Minister of Customs and Trade
- In office 24 November 2015 – 10 July 2018
- Prime Minister: Ahmet Davutoğlu Binali Yıldırım
- Preceded by: Cenap Aşçı

Member of the Grand National Assembly
- Incumbent
- Assumed office 7 June 2015
- Constituency: Malatya (June 2015, Nov 2015, 2018, 2023)

Personal details
- Born: January 1, 1966 (age 60) Yeşilyurt, Malatya, Turkey
- Party: Justice and Development Party (AKP)
- Alma mater: Ankara University
- Occupation: Lawyer, politician
- Cabinet: 64th, 65th
- Website: bulenttufenkci.com.tr

= Bülent Tüfenkci =

Turkish politician (born 1966)

Bülent Tüfenkci (born 1 January 1966) is a Turkish politician from the Justice and Development Party (AKP) was the Minister of Customs and Trade from 2015 in the third government of Ahmet Davutoğlu. He was also a Member of Parliament for the electoral district of Malatya since 7 June 2015. His surname is sometimes spelt 'Tüfekçi', without an 'n'.

==Early life and career==
Bülent Tüfenkci was born in Yeşilyurt, Malatya Province on 1 January 1966. He completed his primary education there and graduated from Yeşilyurt Imam Hatip school, before going on to study at the Ankara University Faculty of Law. After graduating from university in 1984, Tüfenkci completed a master's degree, specialising in customs law.

==Political career==
Tüfenkci participated in the establishment of the Justice and Development Party (AKP) Malatya branch, serving in numerous positions until 2011. He became the provincial President of the AKP's Malatya Branch in 2011, serving until 2015. He was elected as a Member of Parliament for the electoral district of Malatya in the June 2015 general election and was re-elected in the November 2015 general election.

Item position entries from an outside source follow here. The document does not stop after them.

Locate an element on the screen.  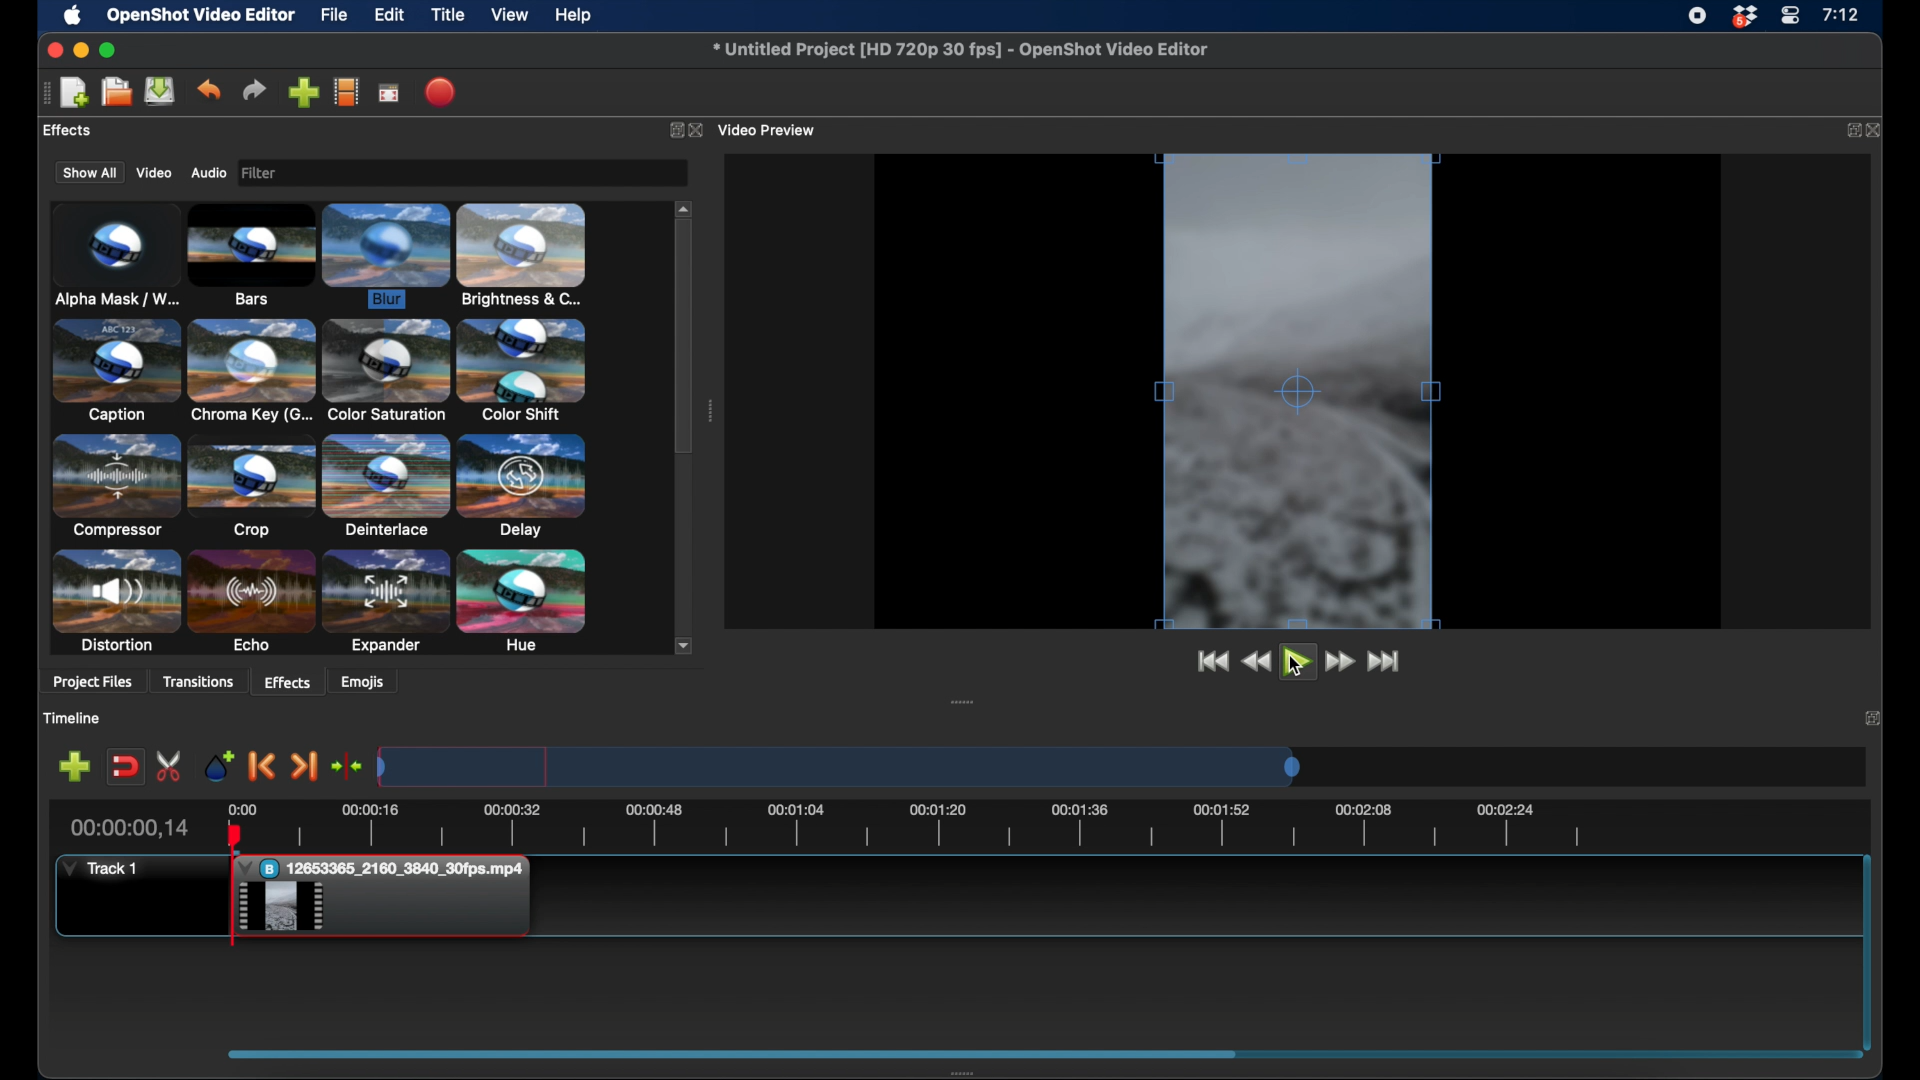
next marker is located at coordinates (306, 767).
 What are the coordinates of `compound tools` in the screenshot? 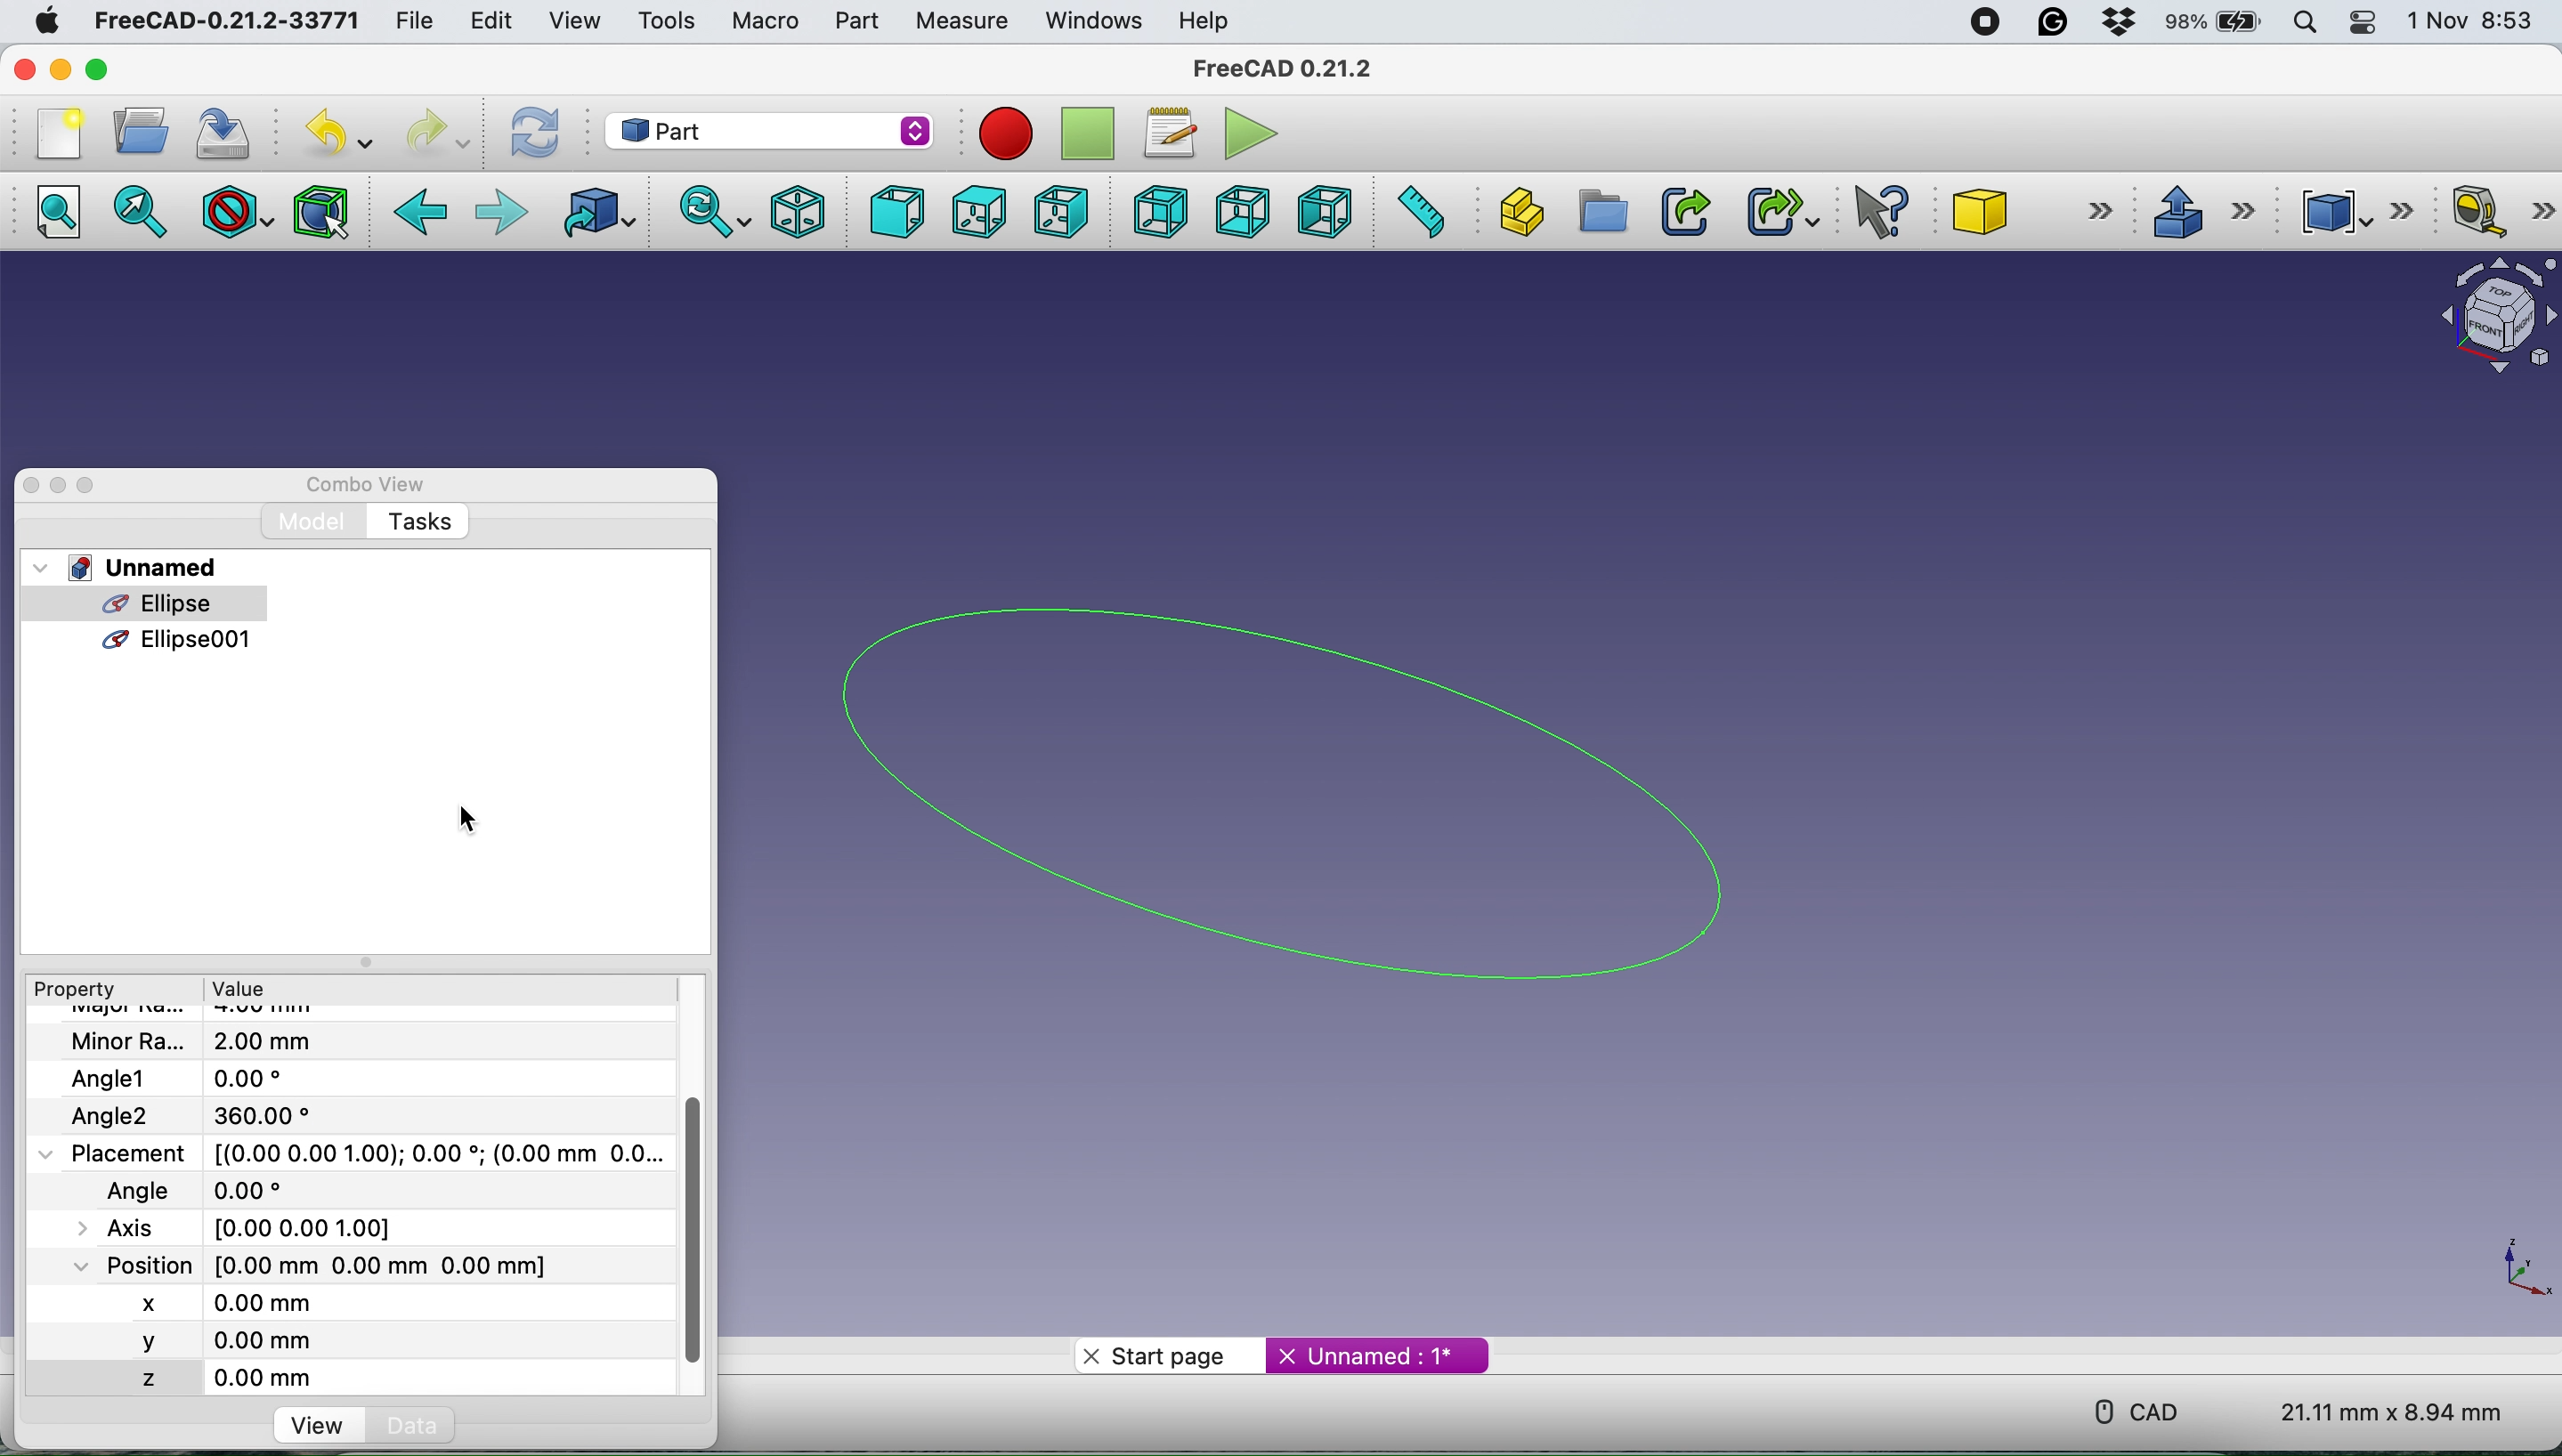 It's located at (2351, 211).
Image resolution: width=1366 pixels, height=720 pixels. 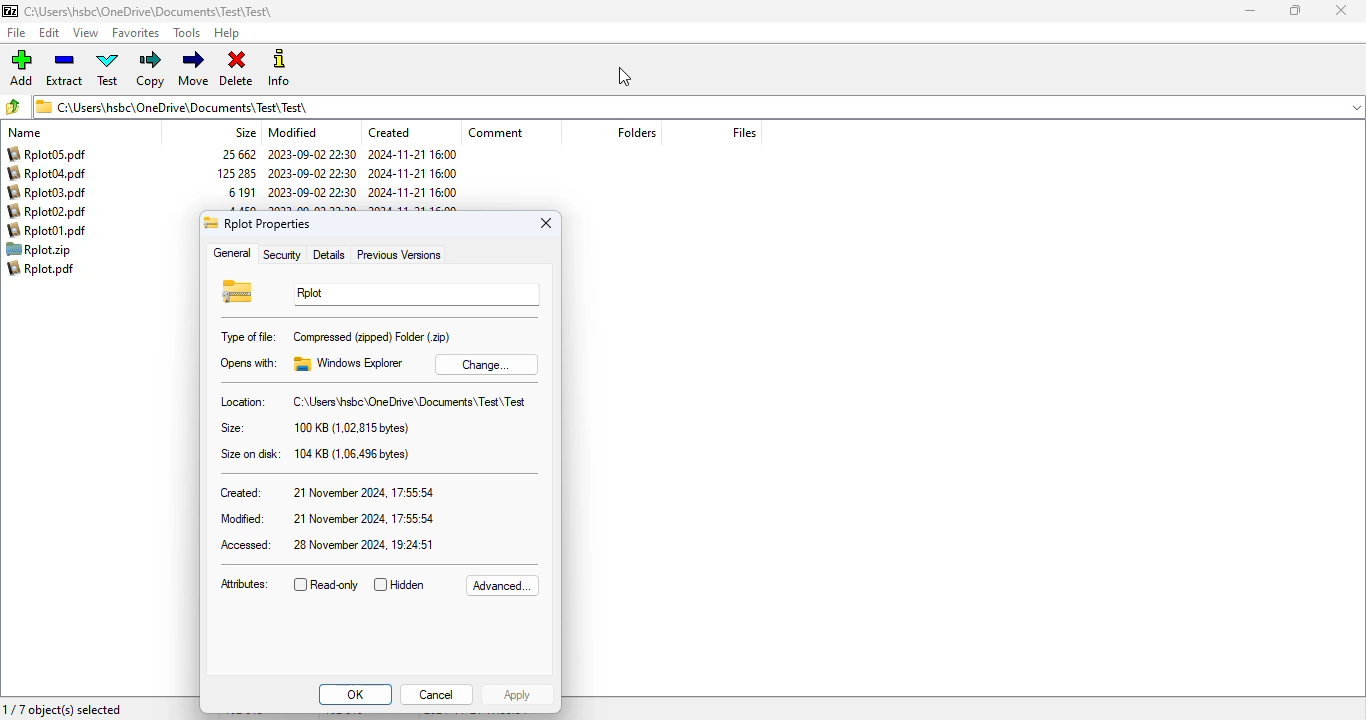 I want to click on apply, so click(x=517, y=695).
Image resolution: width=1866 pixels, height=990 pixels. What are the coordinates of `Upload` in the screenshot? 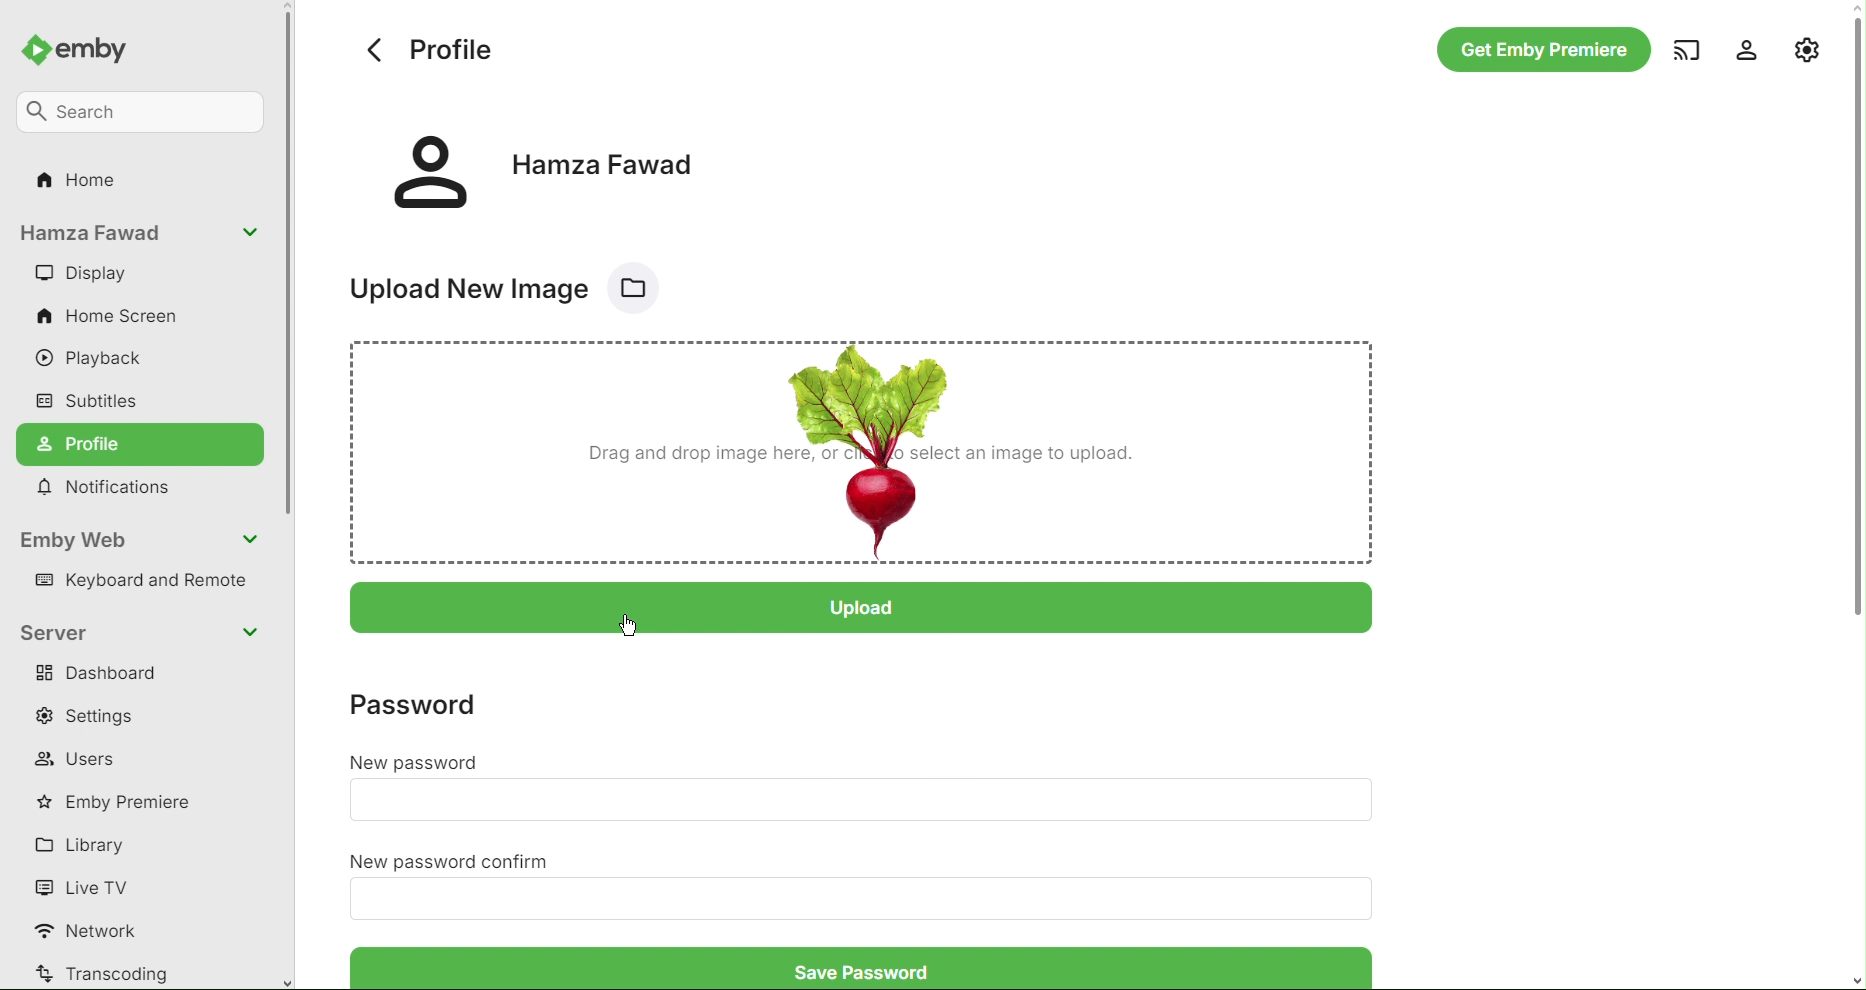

===Minister of Customs and Trade===
After the AKP won a parliamentary majority in the November 2015 election, Tüfenkci was appointed as the Minister of Customs and Trade by Prime Minister and AKP leader Ahmet Davutoğlu, who formed his third cabinet on 24 November 2015. His appointment was approved by President Recep Tayyip Erdoğan on the same day. He succeeded Cenap Aşçı, who has served as Customs and Trade Minister in the interim election government between 28 August and 17 November 2015. Ruhsar Pekcan took over in 2018.